Leaf Label
In the example below, leaf labels are indicated with the model names of cars, instead of the index numbers. In order to customize leaf labels, the labels
parameter is passed with the column which has the desired labels. In the example below, the model names of cars are in the index column of the dataframe.
# Libraries
import pandas as pd
from matplotlib import pyplot as plt
from scipy.cluster.hierarchy import dendrogram, linkage
import numpy as np
# Data set
url = 'https://raw.githubusercontent.com/holtzy/The-Python-Graph-Gallery/master/static/data/mtcars.csv'
df = pd.read_csv(url)
df = df.set_index('model')
# Calculate the distance between each sample
Z = linkage(df, 'ward')
# Plot with Custom leaves
dendrogram(Z, leaf_rotation=90, leaf_font_size=8, labels=df.index)
# Show the graph
plt.show()
Number of Clusters
You can give a threshold value to control the colors of clusters. In the following example, color_threshold
value is 240. It means all the clusters below the value 240 are specified with different colors and the clusters above 240 are specified with a same color. In order to display the threshold value visually, you can add a horizontal line across the axis using the axhline()
function.
# Libraries
import pandas as pd
from matplotlib import pyplot as plt
from scipy.cluster.hierarchy import dendrogram, linkage
import numpy as np
# Data set
url = 'https://raw.githubusercontent.com/holtzy/The-Python-Graph-Gallery/master/static/data/mtcars.csv'
df = pd.read_csv(url)
df = df.set_index('model')
# Calculate the distance between each sample
Z = linkage(df, 'ward')
# Control number of clusters in the plot + add horizontal line.

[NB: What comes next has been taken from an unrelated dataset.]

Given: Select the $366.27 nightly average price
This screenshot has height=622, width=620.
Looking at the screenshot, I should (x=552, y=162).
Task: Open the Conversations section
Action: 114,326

dendrogram(Z, color_threshold=240)
plt.axhline(y=240, c='grey', lw=1, linestyle='dashed')
# Show the graph
plt.show()
Color
All links connecting nodes which are above the threshold are colored with the default matplotlib color. You can change the default color with passing above_threshold_color
parameter to the function.
# Libraries
import pandas as pd
from matplotlib import pyplot as plt
from scipy.cluster import hierarchy
import numpy as np
# Data set
url = 'https://raw.githubusercontent.com/holtzy/The-Python-Graph-Gallery/master/static/data/mtcars.csv'
df = pd.read_csv(url)
df = df.set_index('model')
# Calculate the distance between each sample
Z = hierarchy.linkage(df, 'ward')
# Set the colour of the cluster here:
hierarchy.set_link_color_palette(['#b30000','#996600', '#b30086'])
# Make the dendrogram and give the colour above threshold
hierarchy.dendrogram(Z, color_threshold=240, above_threshold_color='grey')
# Add horizontal line.
plt.axhline(y=240, c='grey', lw=1, linestyle='dashed')
# Show the graph
plt.show()
Truncate
You can use truncation to condense the dendrogram by passing truncate_mode
parameter to the dendrogram()
function. There are 2 modes:
lastp
: Plot p leafs at the bottom of the plotlevel
: No more than p levels of the dendrogram tree are displayed
# Libraries
import pandas as pd
from matplotlib import pyplot as plt
from scipy.cluster import hierarchy
import numpy as np
# Data set
url = 'https://raw.githubusercontent.com/holtzy/The-Python-Graph-Gallery/master/static/data/mtcars.csv'
df = pd.read_csv(url)
df = df.set_index('model')
# Calculate the distance between each sample
Z = hierarchy.linkage(df, 'ward')
# method 1: lastp
hierarchy.dendrogram(Z, truncate_mode = 'lastp', p=4 ) # -> you will have 4 leaf at the bottom of the plot
plt.show()
# method 2: level
hierarchy.dendrogram(Z, truncate_mode = 'level', p=2) # -> No more than ``p`` levels of the dendrogram tree are displayed.
plt.show()
Orientation
The direction to plot the dendrogram can be controlled with the orientation
parameter of the dendrogram()
function. The possible orientations are 'top', 'bottom', 'left', and 'right'.
# Libraries
import pandas as pd
from matplotlib import pyplot as plt
from scipy.cluster import hierarchy
import numpy as np
# Data set
url = 'https://raw.githubusercontent.com/holtzy/The-Python-Graph-Gallery/master/static/data/mtcars.csv'
df = pd.read_csv(url)
df = df.set_index('model')
# Calculate the distance between each sample
Z = hierarchy.linkage(df, 'ward')
# Orientation of the dendrogram
hierarchy.dendrogram(Z, orientation="right", labels=df.index)
plt.show()
# or
hierarchy.dendrogram(Z, orientation="left", labels=df.index)
plt.show()